| DOMINIC W. MASSARO, editor
University of California, Santa Cruz
Going the Distance: Qualitative, Longitudinal
Research
in Teacher Education
Case Studies of Teacher Development: An In-Depth
Look at How Thinking About Pedagogy Develops Over
Time
By Barbara B. Levin. Mahwah, NJ: Erlbaum, 2003. 309 pp. Paper,
$29.95.
Teacher educators typically know little about the long-term
effects of their work. Although courses of study may be
designed for teacher development and longevity, knowledge
about how pedagogical preparation is or is not sustained
over a teacher's career is marginal at best. Teacher preparation
programs, historically underfunded and understaffed,
generally develop without the aid of a systematic, longitudinal,
and locally generated research base.

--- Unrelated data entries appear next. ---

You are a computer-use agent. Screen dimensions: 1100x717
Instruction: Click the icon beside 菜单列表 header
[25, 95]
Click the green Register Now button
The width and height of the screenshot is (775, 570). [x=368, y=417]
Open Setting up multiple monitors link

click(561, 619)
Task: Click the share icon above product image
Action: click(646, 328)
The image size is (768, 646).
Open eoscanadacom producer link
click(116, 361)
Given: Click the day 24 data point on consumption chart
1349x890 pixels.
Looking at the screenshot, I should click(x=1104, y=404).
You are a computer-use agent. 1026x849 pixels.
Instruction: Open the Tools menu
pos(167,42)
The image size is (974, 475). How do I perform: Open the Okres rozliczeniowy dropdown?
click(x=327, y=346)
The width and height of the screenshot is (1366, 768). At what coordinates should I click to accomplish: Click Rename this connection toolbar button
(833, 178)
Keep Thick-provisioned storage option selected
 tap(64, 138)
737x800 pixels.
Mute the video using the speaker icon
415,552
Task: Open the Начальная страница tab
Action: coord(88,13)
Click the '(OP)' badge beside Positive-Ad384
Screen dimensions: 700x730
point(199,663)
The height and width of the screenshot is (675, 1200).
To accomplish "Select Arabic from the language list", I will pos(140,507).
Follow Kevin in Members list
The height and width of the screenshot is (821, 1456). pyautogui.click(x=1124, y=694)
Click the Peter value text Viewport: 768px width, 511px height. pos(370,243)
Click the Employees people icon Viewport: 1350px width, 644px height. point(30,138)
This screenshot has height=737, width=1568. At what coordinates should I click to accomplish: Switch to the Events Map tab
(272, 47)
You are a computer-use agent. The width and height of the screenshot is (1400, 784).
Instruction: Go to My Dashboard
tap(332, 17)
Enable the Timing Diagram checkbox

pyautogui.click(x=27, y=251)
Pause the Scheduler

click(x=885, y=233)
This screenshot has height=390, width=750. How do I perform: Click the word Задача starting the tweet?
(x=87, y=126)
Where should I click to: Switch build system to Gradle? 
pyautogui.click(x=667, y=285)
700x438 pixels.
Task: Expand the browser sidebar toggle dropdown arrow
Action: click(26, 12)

Most rely on
published reports depicting high-quality programs that may
or may not be applicable to the home institution. Academic
cultures are such that little value is placed on extended
institutional research because tenure- and promotion-seeking
faculty prefer short-term projects with rapid into print
time. The absence of a native research base that moves beyond
anecdote and assertion creates a gap between what we
do and what we know about what we do, a breach that undermines
claims of program success and, ultimately, the utility
of pedagogical preparation. To fill this void, teacher
educators and their advocates respond to attacks on the value
of their programs by citing research conducted by others
in different institutions, attempting to illustrate their
value (Berliner, 2002; Darling-Hammond & Youngs, 2002). This
debate, raging at shrill levels in educational journals,
has provided more heat than light with respect to the quality
of particular programs.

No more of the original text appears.